* What to produce
Pictures stay out; everything else in the records is to be copied exactly.

* Task inputs
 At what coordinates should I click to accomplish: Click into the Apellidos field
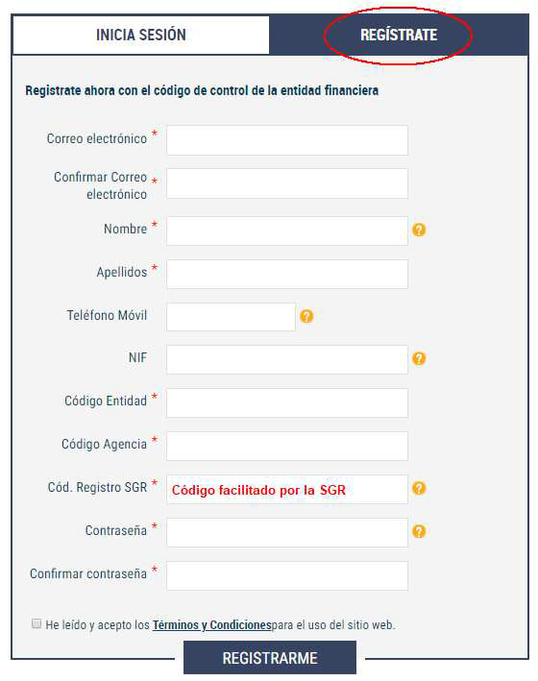287,274
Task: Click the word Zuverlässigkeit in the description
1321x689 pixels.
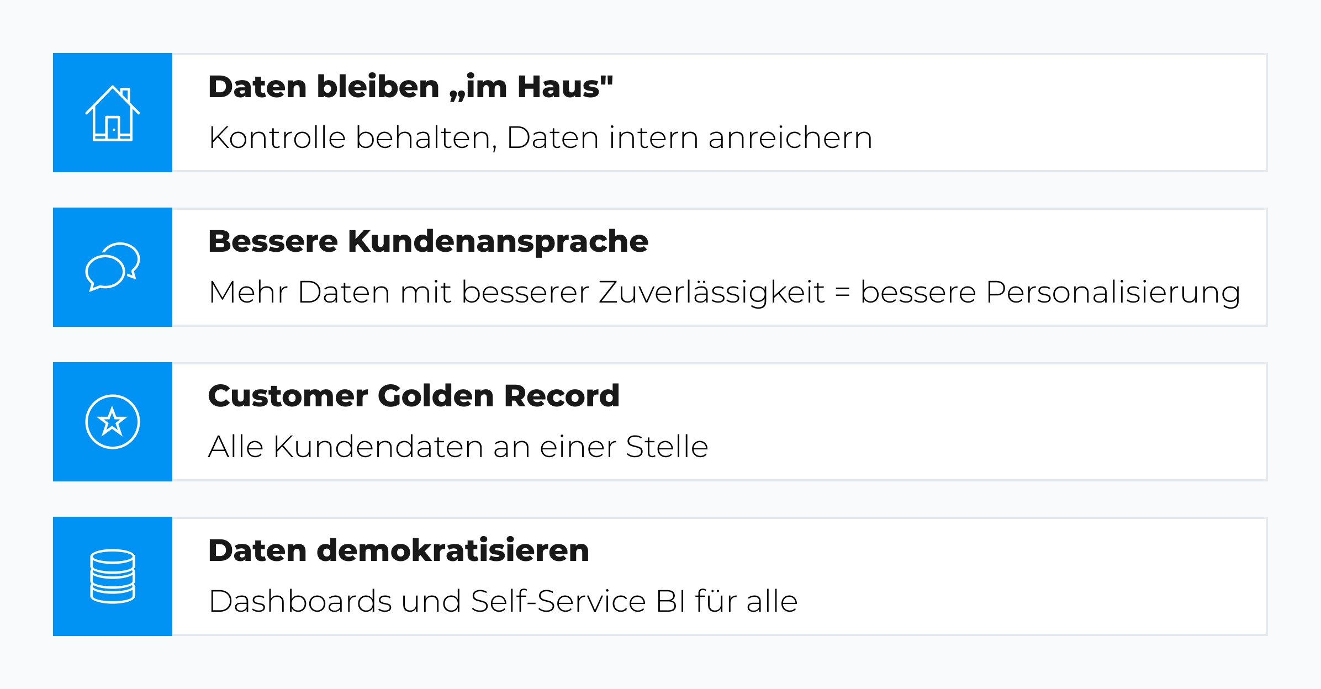Action: [x=711, y=292]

* Response
 At what coordinates should I click to accomplish: Click into the Apellidos field
287,274
Task: Click the word Zuverlässigkeit in the description
1321x689 pixels.
Action: [x=711, y=292]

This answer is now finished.